Hi Kris,
The problem is in the large result set. Score calculation takes large
enough time.
Two hints:
1. Don't retrieve any stored field for results you don't need.
Retrieving any stored field invokes complete document loading. It's
time-expensive operation.
2. Result set limitation functionality is included into
Zend_Search_Lucene now.
"Zend_Search_Lucene::setResultSetLimit($limit)" limits result set size.
It doesn't return "best N" results, but simply "first N". Nevertheless
it may be useful to limit search time.
It's available via SVN and nightly snapshots -
http://framework.zend.com/download/snapshot/ and is going to be included
into ZF v1.1.0.
PS Default search field may be set with
Zend_Search_Lucene::setDefaultSearchField($fieldName);
null means, that search is performed through all fields by default.
With best regards,
Alexander Veremyev.
Kris Jurka wrote:
Kris Jurka wrote:
[Different results/performance with PHP vs Java Lucene]
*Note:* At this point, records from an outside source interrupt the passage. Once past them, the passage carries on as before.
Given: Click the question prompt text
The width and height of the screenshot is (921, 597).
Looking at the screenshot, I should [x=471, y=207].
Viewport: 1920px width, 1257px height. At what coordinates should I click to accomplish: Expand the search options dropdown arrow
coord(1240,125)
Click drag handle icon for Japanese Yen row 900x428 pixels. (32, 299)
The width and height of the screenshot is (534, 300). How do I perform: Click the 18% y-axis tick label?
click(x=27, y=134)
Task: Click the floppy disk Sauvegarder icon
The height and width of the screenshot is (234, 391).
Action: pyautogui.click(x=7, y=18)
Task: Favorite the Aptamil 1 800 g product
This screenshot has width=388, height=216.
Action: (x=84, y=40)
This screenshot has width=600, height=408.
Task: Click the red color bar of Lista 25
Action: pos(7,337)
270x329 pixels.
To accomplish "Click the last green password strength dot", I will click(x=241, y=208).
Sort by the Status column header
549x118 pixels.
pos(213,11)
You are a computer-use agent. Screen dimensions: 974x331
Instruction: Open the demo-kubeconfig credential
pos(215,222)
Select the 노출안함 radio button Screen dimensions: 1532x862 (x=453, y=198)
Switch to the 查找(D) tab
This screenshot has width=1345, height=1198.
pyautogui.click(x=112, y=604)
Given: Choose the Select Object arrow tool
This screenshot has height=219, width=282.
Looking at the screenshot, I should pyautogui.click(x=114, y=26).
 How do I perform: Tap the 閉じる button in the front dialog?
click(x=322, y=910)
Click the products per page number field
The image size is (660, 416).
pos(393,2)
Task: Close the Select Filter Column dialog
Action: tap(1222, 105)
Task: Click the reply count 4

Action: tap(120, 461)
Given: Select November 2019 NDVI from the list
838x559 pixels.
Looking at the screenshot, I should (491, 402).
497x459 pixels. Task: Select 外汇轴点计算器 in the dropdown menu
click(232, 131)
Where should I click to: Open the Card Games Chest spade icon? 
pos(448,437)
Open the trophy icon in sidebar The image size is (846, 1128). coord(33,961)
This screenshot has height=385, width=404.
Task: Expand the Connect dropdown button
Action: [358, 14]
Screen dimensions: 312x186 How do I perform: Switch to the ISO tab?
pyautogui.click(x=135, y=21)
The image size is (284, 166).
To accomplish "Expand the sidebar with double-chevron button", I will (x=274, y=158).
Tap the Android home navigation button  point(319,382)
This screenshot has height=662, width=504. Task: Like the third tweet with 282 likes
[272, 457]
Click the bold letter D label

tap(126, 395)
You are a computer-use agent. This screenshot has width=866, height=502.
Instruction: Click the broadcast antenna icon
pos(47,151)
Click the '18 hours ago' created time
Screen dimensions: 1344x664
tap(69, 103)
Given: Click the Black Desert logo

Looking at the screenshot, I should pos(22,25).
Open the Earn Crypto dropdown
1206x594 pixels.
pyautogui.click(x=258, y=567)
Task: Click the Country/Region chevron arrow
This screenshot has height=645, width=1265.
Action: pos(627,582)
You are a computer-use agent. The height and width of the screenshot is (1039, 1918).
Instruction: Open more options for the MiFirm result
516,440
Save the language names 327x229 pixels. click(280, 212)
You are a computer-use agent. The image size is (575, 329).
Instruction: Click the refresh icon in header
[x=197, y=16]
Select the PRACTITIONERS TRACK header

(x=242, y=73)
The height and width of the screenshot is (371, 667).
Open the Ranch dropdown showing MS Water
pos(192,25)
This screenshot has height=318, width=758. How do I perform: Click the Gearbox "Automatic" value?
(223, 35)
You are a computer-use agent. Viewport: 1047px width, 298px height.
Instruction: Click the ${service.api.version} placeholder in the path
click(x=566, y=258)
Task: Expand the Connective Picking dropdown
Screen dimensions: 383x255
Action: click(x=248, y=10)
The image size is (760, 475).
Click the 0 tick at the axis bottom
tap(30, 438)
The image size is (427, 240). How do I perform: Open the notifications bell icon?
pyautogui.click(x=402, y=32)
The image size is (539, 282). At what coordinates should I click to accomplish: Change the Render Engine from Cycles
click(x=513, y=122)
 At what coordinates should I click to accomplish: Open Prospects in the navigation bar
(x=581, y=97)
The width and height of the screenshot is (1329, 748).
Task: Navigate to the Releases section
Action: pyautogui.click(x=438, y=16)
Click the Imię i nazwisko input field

Some more testing has revealed that PHP was doing a search over all
index parts while Java was just using the contents. Additional the Java
version considered "there" a stop word, so now comparing apples to apples:
./searchtest.php 'contents:hey contents:good contents:looking'
Search in: 4.2395761013
Hits: 38494
$ java -classpath lucene-core-2.2.0.jar:. SearchTest 'contents:hey
contents:good contents:looking'
Search in: 0.29
Hits: 38494
Kris Jurka